I'm in a similar situation as bobbleballbags. I went through a difficult time in my life and any remaining friends I had, I distanced myself from. I do miss them now, but it was the right thing to do at the time. They weren't putting much effort into the friendship either so I didn't push them away, I just stopped contacting them first and since they never contacted me that was that.
I've made peace with it by accepting people will come into my life or they won't and also most people don't stay in your life forever anyway.
I don't seem to have a lot in common with most people and I'm not willing to spend most of my free time doing things that make me feel awful and drained, just to keep a friendship going. It doesn't feel worth it. So I only do activities that I actually want to do these days. I used to put so much effort into people who it turned out were ultimately not bothered about the friendship fading away that I CBA to do that any more.
I don't really want deep friendships either. I find a lot of what is dressed up as true deep friendship to be toxic, people only leaning on you when they want to complain about their lives, but never having much time for you when things are going well and never checking in if they don't hear from you in a long time, to see if you're ok. I seem to attract people like that unfortunately. Or maybe most people are like that, IDK.

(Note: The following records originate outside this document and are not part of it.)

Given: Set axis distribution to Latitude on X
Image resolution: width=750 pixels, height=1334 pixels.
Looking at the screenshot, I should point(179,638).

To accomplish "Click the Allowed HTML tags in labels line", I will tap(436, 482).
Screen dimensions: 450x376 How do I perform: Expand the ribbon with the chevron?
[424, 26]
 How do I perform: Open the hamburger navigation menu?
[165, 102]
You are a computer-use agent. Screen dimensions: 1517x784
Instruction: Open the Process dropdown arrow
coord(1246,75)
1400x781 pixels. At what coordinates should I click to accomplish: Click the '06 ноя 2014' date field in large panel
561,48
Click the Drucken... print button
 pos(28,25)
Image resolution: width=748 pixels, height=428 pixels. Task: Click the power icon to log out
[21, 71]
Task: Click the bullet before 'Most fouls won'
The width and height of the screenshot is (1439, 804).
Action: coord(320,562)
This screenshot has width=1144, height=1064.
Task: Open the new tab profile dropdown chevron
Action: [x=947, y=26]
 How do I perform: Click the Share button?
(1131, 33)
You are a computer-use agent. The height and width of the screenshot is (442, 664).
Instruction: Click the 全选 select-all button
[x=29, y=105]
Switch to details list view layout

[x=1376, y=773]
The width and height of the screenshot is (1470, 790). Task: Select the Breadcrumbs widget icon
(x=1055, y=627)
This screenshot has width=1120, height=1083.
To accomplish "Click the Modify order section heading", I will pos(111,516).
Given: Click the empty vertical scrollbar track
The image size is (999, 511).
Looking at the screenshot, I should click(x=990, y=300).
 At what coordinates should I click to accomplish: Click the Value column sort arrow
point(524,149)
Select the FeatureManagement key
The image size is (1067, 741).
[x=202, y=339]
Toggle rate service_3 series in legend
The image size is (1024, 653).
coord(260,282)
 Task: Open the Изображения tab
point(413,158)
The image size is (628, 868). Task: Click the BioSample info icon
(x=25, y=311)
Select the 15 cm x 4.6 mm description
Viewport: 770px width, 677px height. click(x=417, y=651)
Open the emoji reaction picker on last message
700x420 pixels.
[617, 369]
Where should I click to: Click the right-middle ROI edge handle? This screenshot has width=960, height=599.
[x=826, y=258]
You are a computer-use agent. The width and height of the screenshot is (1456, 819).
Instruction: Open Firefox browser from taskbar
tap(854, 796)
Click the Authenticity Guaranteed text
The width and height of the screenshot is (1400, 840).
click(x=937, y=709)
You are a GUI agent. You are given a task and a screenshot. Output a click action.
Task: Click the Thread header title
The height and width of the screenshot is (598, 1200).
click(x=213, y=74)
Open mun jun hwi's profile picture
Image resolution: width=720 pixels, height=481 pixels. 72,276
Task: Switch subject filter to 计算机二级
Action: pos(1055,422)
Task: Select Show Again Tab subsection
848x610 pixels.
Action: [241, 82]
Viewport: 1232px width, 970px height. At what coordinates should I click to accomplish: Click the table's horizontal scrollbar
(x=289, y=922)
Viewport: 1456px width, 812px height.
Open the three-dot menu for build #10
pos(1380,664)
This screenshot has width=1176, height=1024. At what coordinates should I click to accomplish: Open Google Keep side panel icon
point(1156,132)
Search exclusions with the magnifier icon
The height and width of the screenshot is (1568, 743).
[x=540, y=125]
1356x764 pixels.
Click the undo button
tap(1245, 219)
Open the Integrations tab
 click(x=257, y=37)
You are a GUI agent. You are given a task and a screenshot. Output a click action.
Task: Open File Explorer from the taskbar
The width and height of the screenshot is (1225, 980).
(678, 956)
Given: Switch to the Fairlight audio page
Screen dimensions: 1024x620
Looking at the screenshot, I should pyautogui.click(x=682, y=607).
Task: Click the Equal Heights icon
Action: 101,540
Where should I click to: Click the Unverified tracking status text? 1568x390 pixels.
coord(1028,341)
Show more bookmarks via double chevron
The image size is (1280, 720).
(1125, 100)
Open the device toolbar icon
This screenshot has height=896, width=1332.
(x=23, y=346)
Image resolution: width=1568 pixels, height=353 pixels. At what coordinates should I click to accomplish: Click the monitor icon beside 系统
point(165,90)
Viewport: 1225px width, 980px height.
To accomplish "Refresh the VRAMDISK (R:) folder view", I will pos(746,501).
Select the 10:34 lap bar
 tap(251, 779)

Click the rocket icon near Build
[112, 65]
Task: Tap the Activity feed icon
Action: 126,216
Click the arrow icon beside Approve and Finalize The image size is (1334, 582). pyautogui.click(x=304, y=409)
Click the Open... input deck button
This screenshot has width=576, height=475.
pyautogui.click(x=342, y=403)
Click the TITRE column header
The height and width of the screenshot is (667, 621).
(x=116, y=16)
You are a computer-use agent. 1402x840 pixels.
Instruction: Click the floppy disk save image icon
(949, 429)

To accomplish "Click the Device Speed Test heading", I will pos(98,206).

I just want to chat and have fun. If I confide anything negative to someone, which is rare, it's like a one minute moan then I'll stop going on about it. So I don't really want people confiding all kinds of problems to me, it makes me sad and the friendship one-sided.
I've got one friend who lives on my street, my DP, I chat to a few of his friends if they're around (some of them I don't like at all, so stop at hello!). I occasionally chat with some family members too, but it's not often or for long. That's down to circumstances. The ones I'd like to meet for coffee live too far away so I barely ever see them. Some are difficult people I can't spend too much time with without feeling like I'm going mad and the rest aren't interested in being in touch other than at big family events. Luckily I'm happy in my own company! I'd be very lonely otherwise.
Society has changed. Most people's main lives seem to be online now and real life friends is something many don't have time for. I mean, they have the time, but they'd rather spend it online than meeting up IRL. I'm wondering if, in 20-40 years time, society as we know it will have disintegrated completely.